|
This online help file is for EFT Server version 6.2.x. For other versions of EFT Server, please refer to http://help.globalscape.com/help/index.html. (If the Index and Contents are hidden, click Show Contents pane in the top left corner of this topic.) |
Administrators often need to know when and what changes were made to EFT Server and who made them. EFT Server includes a mechanism for auditing and reporting administrator changes and includes the Administrator Actions Log report.
Using ARM and the High Security Module (HSM), EFT Server logs the following changes made to EFT Server to the ARM database (if ARM and HSM are enabled and activated):
The Date the action occurred, in MM/DD/YYYY HH:MM:SS format.
The affected feature or Function. (Refer to Functions Audited below.)
The type of Action (created, added, removed, modified, enabled, disabled, started, and stopped).
The Affected Area (Server, Site, Settings Template, User Account, Event Rule, Command, Group, VFS, Report).
The name of the affected object, Affected Name (Server Name, Site Name, Settings Template Name, User or Admin Account Name, Event Rule Name, Command Name, Group Name, Folder Name, Report Name).
The name of the administrator that made the change, Change Originator.

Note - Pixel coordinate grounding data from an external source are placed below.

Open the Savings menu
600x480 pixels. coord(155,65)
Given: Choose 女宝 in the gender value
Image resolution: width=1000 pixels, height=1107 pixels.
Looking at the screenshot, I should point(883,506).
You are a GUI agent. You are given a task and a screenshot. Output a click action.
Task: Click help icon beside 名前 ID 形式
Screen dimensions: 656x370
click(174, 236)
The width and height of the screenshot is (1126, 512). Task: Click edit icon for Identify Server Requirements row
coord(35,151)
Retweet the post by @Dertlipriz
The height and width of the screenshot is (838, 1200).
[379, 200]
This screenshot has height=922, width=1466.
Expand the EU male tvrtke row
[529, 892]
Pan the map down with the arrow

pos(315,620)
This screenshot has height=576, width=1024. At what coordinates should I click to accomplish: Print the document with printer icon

The data in the preconfigured report is arranged in columns, Date, Function, Action, Affected Area, Affected Name, and Change Originator, grouped by Site name, and sorted in reverse chronological order (newest change at the top).
When the following functions are created, added, removed, modified, enabled, disabled, started, or stopped, the action is logged to the database. Many possible actions are grouped together. For example, modifying SSL cipher selection, changing SSL clear command channel values, or modifying SSL connection string all fall under "SSL settings." Also, intermediate states are not audited (e.g., a toggle was checked, but later unchecked, rendering the transaction moot). Instead, only committed states are captured (once the administrator applies changes).
|
|
|